§ **WRITTEN EXERCISE**:
Lay out the records as a two-column CSV with the columns instruction and answer, one row per record. Begin at the line that has "Given: Copy the scan summary response" and stop after the last record, put each field in quotation marks with line breaks replaced by spaces, and leave the pictures out.

——————————

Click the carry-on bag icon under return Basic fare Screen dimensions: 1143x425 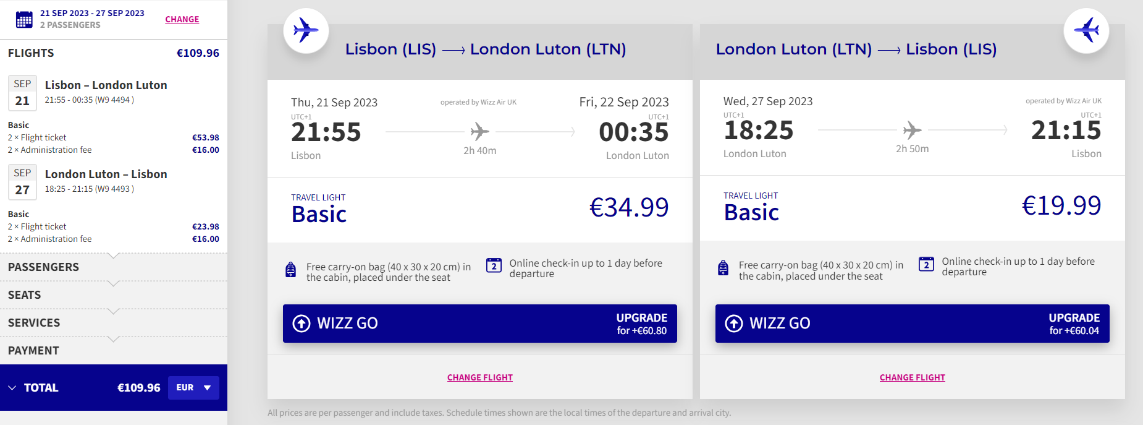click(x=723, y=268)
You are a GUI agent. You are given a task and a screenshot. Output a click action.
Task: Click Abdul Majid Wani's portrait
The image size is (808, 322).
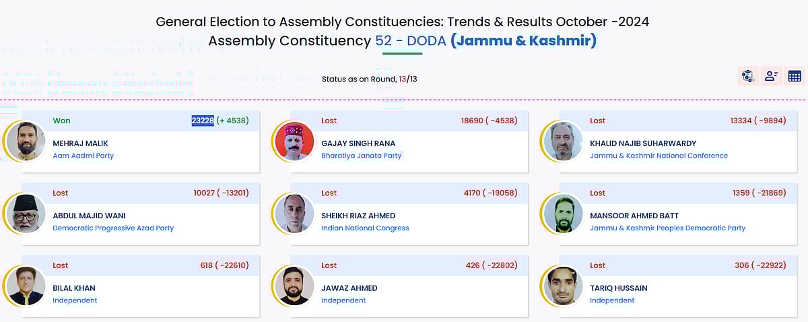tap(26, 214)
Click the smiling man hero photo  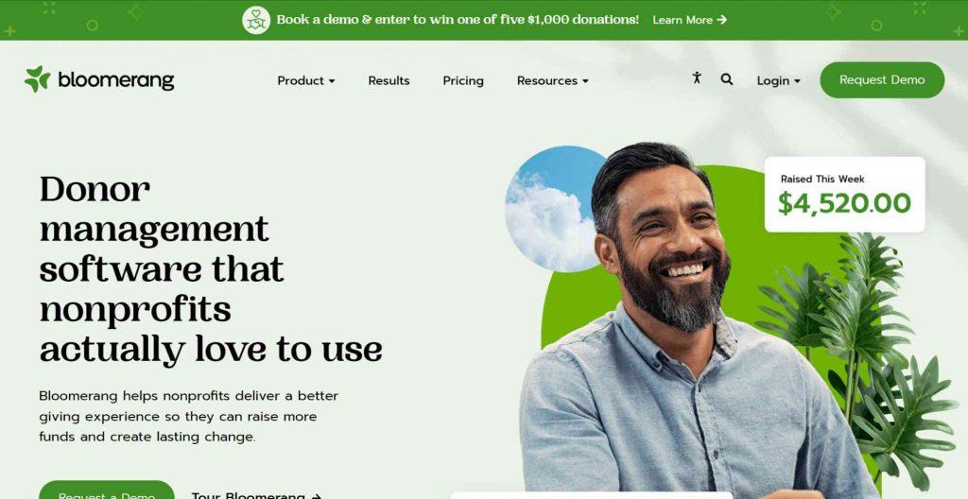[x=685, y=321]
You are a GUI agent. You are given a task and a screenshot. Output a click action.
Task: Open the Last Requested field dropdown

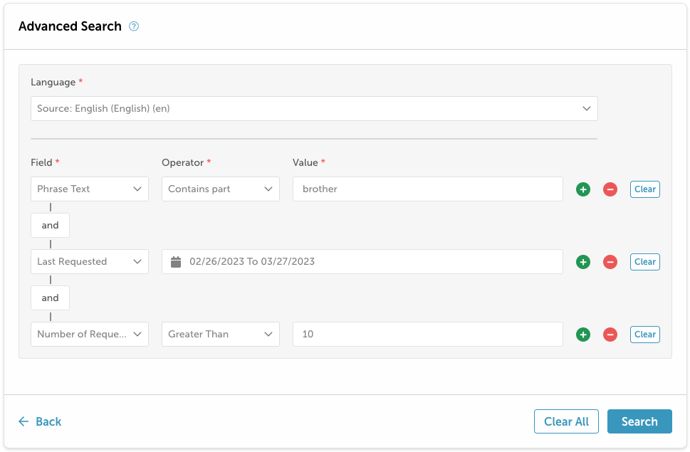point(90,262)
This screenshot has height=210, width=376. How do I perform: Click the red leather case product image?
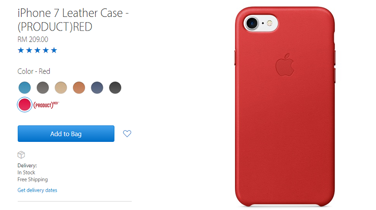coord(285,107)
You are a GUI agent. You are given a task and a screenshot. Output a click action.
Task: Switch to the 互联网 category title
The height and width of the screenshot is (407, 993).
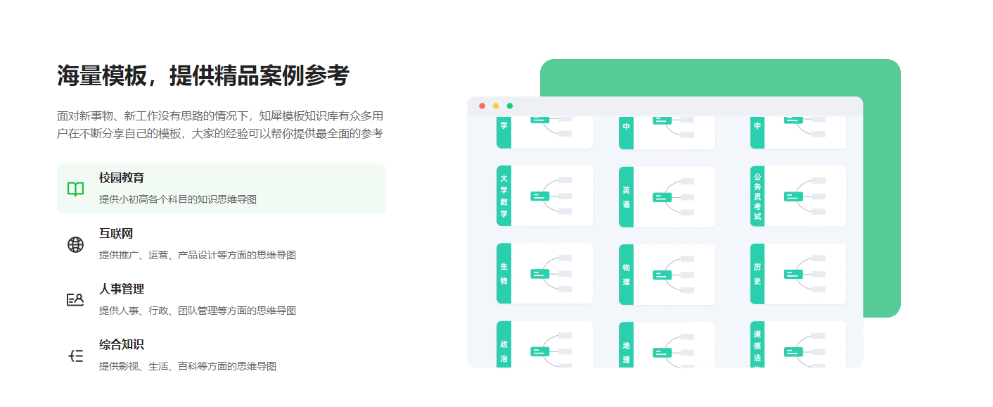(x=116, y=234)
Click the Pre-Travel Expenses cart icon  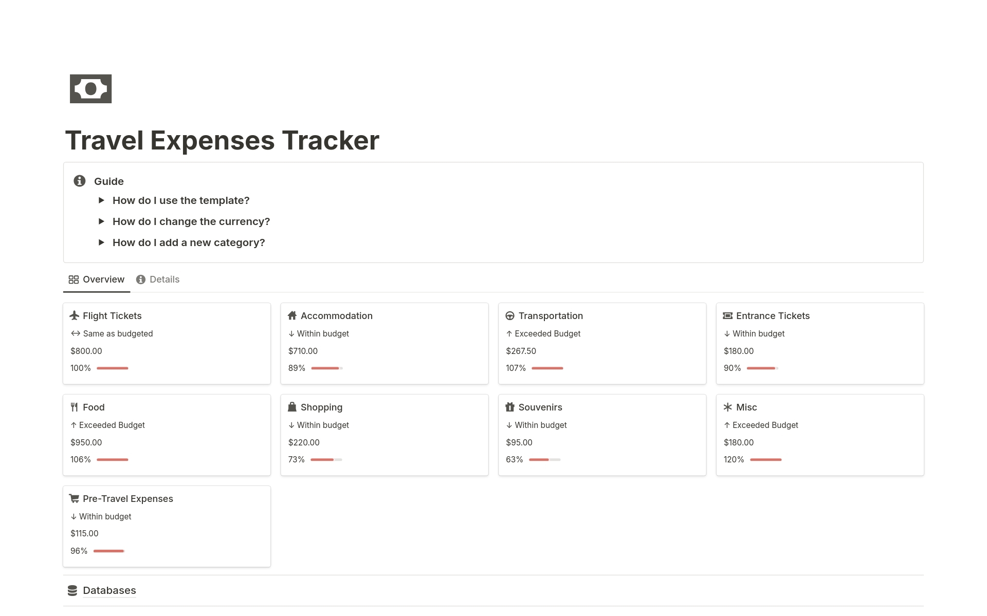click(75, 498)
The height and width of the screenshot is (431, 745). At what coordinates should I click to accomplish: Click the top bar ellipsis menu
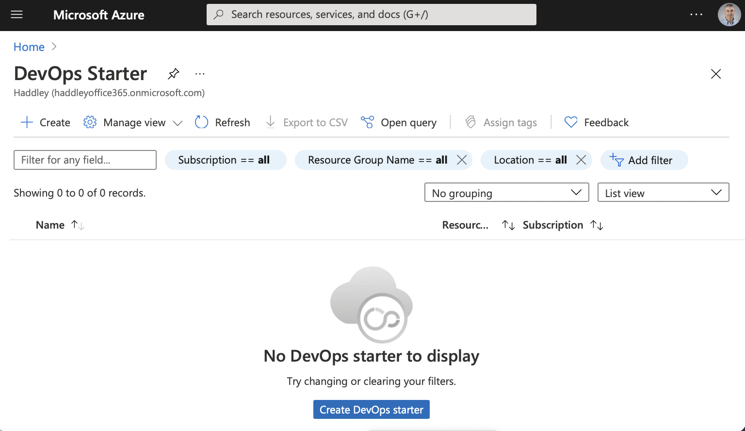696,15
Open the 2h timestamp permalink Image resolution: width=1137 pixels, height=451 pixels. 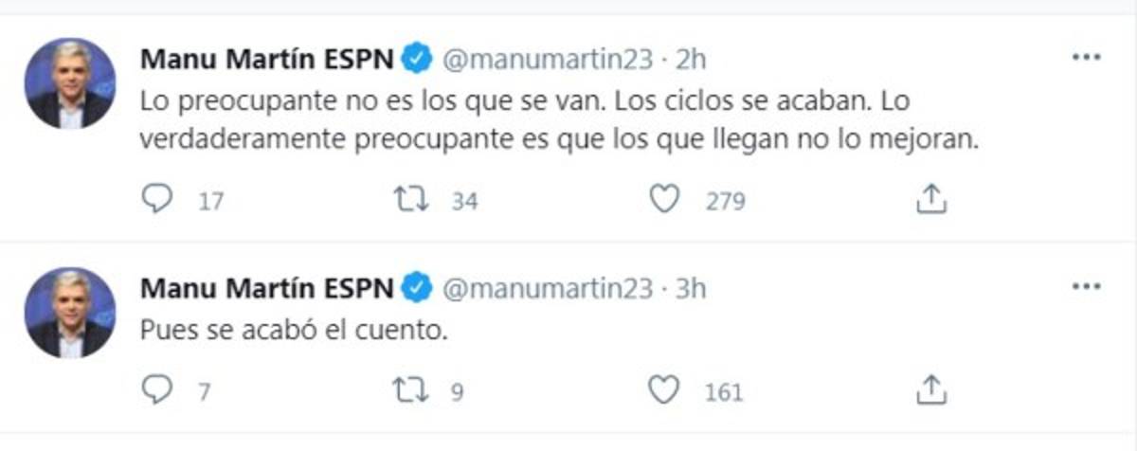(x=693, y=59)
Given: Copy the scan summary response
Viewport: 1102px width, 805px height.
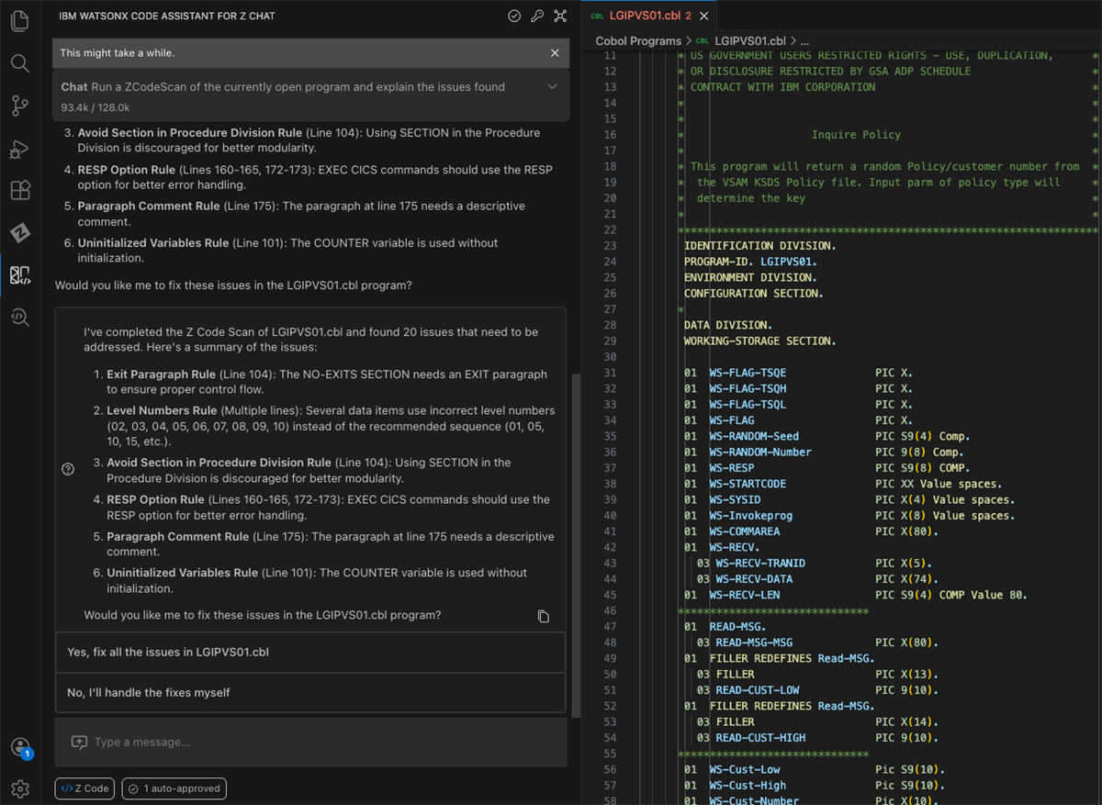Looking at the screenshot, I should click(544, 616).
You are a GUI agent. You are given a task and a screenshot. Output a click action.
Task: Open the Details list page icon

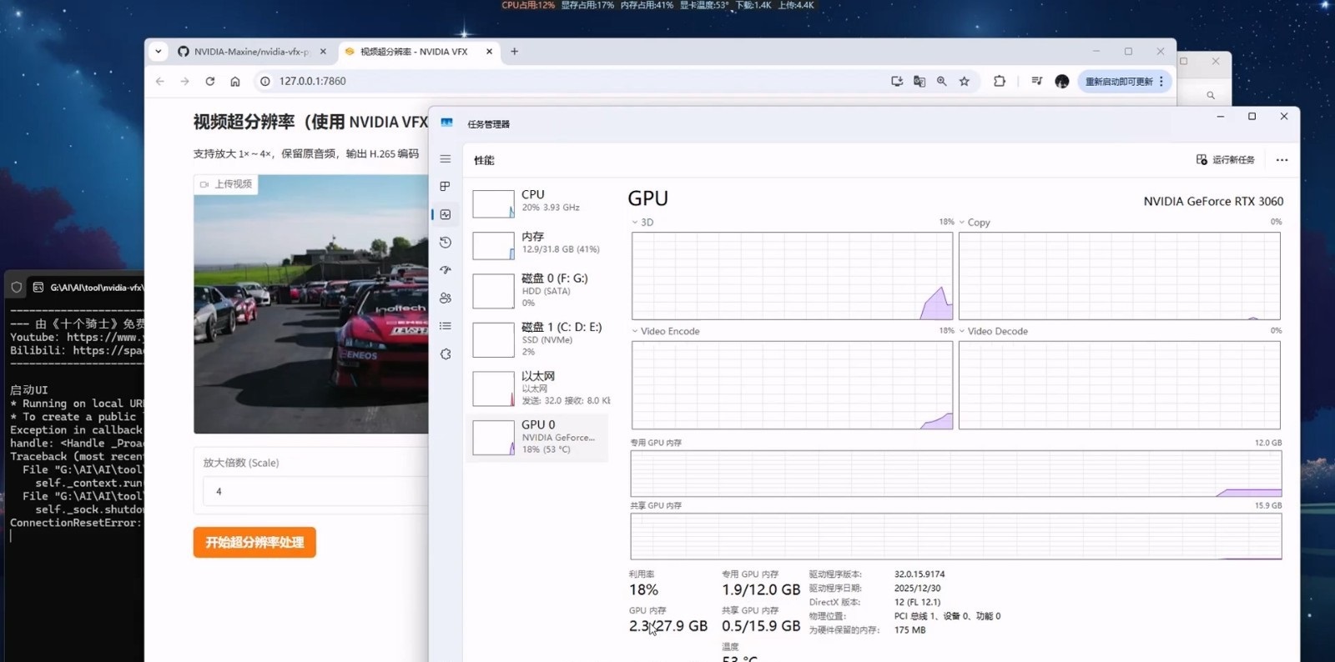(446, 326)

——————————

§ **WORKED SOLUTION**:
instruction,answer
"Given: Copy the scan summary response Viewport: 1102px width, 805px height.","Looking at the screenshot, I should click(544, 616)."
"You are a GUI agent. You are given a task and a screenshot. Output a click action. Task: Open the Details list page icon","(446, 326)"